Les gouvernements du Québec et du Canada doivent mettre en place des réformes afin de
libéraliser le secteur de l’agriculture et le plus tôt sera le mieux. Bien que la gestion de l’offre
puisse avoir été établie avec de bonnes intentions par le passé, aujourd’hui elle cause plus de
mal que de bien aux consommateurs, à l’économie en général, mais aussi aux producteurs.
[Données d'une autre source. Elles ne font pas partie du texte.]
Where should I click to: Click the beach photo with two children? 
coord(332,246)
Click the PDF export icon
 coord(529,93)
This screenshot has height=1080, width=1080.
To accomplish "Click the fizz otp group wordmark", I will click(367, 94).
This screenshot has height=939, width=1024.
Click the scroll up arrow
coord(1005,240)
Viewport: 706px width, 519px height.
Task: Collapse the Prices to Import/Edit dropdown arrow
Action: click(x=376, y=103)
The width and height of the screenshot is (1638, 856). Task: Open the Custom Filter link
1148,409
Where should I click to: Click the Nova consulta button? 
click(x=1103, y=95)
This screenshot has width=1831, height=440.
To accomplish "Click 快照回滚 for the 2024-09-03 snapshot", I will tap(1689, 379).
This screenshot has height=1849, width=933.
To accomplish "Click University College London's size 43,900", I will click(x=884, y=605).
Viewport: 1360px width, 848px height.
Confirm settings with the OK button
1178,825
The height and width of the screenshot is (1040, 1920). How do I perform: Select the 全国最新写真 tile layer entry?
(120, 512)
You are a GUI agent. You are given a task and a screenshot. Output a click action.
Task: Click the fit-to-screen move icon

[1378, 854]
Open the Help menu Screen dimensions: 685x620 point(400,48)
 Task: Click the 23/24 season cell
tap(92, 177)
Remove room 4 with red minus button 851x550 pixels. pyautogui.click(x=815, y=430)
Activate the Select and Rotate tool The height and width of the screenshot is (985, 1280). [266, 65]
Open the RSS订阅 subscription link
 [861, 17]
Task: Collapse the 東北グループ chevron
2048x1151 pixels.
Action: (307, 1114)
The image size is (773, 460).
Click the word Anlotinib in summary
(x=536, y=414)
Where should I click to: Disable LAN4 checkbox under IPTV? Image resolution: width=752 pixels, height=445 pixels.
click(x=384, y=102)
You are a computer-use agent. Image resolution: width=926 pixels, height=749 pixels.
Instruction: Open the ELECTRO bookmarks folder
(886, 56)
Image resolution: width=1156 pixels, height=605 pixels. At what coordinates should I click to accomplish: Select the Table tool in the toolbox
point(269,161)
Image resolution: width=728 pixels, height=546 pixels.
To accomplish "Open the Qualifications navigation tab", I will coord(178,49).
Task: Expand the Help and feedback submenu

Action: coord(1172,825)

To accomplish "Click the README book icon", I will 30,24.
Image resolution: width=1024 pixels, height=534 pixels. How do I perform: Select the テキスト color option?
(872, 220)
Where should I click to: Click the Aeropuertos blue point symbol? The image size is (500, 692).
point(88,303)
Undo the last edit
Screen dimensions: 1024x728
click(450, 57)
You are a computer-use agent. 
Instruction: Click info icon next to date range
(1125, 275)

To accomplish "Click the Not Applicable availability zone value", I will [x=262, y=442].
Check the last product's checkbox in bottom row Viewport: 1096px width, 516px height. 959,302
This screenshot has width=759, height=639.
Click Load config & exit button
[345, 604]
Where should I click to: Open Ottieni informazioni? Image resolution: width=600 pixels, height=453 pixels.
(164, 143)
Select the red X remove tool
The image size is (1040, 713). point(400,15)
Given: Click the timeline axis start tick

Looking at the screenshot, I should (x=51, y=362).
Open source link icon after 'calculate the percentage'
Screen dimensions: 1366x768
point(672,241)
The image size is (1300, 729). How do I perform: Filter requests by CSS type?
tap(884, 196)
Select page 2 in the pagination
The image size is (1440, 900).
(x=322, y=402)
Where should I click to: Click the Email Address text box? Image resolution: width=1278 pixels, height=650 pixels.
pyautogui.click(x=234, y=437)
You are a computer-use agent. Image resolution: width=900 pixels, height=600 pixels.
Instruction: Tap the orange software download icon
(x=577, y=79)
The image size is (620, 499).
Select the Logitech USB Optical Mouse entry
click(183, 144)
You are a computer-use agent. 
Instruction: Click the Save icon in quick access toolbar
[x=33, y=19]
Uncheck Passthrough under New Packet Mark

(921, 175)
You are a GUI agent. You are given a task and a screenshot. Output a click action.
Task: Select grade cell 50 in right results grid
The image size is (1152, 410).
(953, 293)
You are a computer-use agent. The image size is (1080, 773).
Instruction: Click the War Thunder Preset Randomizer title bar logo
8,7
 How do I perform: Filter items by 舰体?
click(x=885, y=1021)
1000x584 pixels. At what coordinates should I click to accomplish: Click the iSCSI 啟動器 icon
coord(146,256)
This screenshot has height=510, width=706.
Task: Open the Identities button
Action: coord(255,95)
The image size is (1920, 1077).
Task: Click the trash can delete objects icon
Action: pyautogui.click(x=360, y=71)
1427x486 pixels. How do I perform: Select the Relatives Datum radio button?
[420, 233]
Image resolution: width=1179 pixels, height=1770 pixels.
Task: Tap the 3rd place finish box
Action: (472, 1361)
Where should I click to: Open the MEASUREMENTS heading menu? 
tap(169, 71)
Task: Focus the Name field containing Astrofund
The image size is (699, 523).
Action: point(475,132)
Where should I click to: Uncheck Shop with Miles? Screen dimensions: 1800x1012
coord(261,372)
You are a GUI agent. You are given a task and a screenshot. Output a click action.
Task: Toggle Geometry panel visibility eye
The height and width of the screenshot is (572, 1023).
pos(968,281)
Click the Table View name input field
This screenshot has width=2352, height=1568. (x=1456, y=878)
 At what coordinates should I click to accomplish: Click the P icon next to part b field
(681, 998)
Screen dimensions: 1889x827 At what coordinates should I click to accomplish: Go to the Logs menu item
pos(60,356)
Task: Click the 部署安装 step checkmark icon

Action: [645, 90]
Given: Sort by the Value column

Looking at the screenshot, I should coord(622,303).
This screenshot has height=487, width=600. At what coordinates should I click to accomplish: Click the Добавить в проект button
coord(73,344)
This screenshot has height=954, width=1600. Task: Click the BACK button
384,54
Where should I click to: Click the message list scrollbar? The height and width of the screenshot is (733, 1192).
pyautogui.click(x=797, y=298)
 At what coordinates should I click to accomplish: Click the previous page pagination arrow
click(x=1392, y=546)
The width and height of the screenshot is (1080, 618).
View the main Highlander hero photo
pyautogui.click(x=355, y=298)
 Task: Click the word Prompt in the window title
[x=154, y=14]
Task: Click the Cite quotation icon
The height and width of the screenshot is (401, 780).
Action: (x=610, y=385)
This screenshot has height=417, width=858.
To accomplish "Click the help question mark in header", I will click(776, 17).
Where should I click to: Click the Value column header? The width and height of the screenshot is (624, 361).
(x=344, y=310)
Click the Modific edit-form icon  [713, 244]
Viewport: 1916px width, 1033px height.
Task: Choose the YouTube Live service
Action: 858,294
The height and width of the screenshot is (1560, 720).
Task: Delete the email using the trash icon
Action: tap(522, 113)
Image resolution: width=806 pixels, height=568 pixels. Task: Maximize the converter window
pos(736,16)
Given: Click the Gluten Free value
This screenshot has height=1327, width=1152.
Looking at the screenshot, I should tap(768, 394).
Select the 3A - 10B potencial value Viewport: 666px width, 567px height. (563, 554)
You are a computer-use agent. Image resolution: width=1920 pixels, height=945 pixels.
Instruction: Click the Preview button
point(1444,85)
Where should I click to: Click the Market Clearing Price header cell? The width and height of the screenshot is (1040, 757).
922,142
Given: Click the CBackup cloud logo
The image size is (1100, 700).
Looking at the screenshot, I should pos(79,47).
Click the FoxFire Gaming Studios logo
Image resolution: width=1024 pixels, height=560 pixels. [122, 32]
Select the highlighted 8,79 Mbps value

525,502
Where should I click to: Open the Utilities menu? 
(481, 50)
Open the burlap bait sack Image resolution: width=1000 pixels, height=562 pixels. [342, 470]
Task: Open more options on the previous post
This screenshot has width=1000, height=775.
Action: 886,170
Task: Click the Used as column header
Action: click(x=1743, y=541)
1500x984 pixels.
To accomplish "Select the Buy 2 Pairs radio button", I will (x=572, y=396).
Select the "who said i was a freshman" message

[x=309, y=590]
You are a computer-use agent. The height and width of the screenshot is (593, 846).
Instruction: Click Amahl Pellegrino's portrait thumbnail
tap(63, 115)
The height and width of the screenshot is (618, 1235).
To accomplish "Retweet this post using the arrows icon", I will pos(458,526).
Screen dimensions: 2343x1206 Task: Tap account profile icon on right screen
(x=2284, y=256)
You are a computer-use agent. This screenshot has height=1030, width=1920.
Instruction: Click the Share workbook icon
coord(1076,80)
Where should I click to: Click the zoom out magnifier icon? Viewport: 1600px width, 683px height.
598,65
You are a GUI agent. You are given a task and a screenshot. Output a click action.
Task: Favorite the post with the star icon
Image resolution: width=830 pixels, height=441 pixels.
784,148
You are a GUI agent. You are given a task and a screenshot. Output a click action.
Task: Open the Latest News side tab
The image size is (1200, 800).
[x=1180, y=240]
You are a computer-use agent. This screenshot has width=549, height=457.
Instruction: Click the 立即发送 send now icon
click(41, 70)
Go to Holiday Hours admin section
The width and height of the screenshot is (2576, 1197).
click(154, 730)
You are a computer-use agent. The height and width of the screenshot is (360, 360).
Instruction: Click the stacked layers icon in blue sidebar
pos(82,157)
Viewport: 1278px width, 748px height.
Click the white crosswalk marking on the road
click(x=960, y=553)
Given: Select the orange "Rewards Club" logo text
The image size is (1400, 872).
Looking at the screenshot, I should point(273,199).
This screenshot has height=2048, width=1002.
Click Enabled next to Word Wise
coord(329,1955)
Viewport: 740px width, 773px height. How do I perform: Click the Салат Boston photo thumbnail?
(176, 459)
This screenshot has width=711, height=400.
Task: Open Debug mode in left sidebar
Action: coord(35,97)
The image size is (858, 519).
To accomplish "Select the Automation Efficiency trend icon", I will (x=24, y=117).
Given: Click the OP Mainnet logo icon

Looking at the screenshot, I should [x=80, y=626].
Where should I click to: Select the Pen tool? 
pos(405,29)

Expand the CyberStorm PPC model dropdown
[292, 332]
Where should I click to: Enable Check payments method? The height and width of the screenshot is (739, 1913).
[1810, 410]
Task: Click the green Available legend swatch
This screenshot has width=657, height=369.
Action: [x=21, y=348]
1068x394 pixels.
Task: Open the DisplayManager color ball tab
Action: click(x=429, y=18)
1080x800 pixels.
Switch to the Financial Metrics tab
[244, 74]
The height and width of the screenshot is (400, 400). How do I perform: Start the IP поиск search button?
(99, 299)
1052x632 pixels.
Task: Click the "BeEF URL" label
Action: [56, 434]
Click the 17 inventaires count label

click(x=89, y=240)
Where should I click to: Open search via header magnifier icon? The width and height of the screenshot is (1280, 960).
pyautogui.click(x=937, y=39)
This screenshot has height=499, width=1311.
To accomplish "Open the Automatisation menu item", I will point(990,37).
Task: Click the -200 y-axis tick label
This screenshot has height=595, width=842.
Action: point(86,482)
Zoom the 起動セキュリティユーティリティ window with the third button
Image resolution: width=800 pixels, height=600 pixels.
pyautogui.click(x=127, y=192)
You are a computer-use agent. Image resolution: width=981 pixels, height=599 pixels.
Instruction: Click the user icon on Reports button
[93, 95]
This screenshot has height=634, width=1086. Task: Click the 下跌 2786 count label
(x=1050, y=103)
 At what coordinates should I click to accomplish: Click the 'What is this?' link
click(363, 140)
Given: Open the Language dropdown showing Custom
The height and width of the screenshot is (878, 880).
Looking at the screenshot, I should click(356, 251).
Elle a rendu les fermes canadiennes plus petites, moins en mesure de réaliser une intégration
verticale et incapable de profiter pleinement des outils de gestion modernes et des systèmes
d’information qui ont transformé des industries entières. Ce n’est plus une question de choix,
mais de nécessité afin de nous assurer une économie agricole dynamique. La libéralisation des
marchés, notamment pour les produits laitiers, est une réalité dans plusieurs pays développés
qui possédaient auparavant des offices de commercialisation bien établis. Il n’y a aucune
raison pour laquelle le Canada ne pourrait pas réformer ses propres offices de
commercialisation agricole.
Nous suggérons de s’attaquer en premier lieu à la gestion de l’offre laitière, parce que c’est le
secteur qui a été réformé avec le plus de succès au cours des dernières années. Il est possible
que la réforme des offices de commercialisation du lait accélère les changements dans
d’autres secteurs agricoles. La nature exacte des changements requis demeure davantage une
question politique qu’une question purement commerciale. Les producteurs laitiers du Québec
et de l’Ontario doivent prendre conscience qu’ils ne peuvent plus compter sur la
réglementation fédérale et provinciale pour les protéger de la concurrence intérieure et
étrangère. Peut-être faudra-t-il que plus de petits producteurs joignent des coopératives afin
d’apprécier les bénéfices de la libéralisation commerciale. Une telle décision, du moins au
début, pourrait les aider à voir la nécessité de mettre en place des procédures de gestion plus
modernes telles que l’intégration verticale. Les producteurs doivent redéfinir leur entreprise
non pas comme celle de produire du lait, d’élever des poulets ou de récolter du blé, mais
d’offrir des aliments nutritifs améliorés et innovateurs aux consommateurs locaux et du
monde entier. En d’autres mots, une définition trop étroite de leur entreprise limite leur
potentiel sur le marché. Ils doivent étendre leur modèle commercial afin d’inclure plusieurs
autres occasions d’affaires, produits et marchés.